* START Entries provided *

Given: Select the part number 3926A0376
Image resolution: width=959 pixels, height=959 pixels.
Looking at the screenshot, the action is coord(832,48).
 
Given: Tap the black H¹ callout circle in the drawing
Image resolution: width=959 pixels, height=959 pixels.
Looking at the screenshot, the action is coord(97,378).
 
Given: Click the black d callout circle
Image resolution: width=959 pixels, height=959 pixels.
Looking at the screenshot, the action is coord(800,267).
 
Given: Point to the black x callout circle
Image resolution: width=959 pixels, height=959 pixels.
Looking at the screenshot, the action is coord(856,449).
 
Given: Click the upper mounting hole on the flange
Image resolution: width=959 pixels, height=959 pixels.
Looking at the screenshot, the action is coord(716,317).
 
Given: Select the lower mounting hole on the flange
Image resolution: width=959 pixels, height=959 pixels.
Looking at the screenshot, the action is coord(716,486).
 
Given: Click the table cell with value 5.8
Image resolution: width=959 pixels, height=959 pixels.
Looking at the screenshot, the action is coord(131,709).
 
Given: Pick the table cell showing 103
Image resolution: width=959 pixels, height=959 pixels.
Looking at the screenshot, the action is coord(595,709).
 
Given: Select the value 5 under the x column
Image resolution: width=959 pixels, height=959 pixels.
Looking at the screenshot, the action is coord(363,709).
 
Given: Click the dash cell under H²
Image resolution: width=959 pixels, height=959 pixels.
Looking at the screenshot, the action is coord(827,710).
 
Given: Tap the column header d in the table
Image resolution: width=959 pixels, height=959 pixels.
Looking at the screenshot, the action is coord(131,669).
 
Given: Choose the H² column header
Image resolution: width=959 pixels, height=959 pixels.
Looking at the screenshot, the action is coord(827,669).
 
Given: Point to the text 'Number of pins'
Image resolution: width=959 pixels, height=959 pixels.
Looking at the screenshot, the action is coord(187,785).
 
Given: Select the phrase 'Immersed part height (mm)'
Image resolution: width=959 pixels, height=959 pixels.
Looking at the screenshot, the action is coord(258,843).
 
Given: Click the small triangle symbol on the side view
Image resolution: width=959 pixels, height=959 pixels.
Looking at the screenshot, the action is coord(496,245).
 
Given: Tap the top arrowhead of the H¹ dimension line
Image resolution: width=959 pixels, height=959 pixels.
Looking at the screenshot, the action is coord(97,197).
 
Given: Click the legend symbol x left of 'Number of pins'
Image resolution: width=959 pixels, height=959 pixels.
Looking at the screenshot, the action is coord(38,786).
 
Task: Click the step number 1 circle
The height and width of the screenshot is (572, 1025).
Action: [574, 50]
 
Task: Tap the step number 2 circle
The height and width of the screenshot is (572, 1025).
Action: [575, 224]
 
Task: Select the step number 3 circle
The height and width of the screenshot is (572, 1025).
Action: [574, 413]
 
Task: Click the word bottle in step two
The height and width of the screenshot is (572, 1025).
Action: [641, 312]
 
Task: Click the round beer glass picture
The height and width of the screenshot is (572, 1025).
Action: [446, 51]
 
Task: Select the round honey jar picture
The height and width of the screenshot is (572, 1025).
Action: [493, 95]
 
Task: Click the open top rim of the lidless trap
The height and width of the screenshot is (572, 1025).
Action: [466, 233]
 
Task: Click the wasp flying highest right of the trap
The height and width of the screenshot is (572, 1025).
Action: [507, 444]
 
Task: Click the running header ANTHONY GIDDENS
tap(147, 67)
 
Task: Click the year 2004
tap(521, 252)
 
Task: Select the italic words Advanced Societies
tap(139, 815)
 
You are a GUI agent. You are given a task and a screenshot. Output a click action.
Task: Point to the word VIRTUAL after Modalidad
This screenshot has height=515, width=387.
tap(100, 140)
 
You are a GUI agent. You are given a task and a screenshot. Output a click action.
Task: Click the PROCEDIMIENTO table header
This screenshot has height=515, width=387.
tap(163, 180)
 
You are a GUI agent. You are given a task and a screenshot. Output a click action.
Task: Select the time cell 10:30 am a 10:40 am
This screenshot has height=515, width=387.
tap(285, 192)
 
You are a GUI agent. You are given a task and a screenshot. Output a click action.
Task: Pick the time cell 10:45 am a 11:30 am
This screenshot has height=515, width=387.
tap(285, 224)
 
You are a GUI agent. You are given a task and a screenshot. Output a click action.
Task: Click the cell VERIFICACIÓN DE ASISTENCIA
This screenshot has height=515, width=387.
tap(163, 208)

* END Entries provided *

Return every line in the data above that contains the word "column". Letter case must match.

Given: Select the value 5 under the x column
Given: Tap the column header d in the table
Given: Choose the H² column header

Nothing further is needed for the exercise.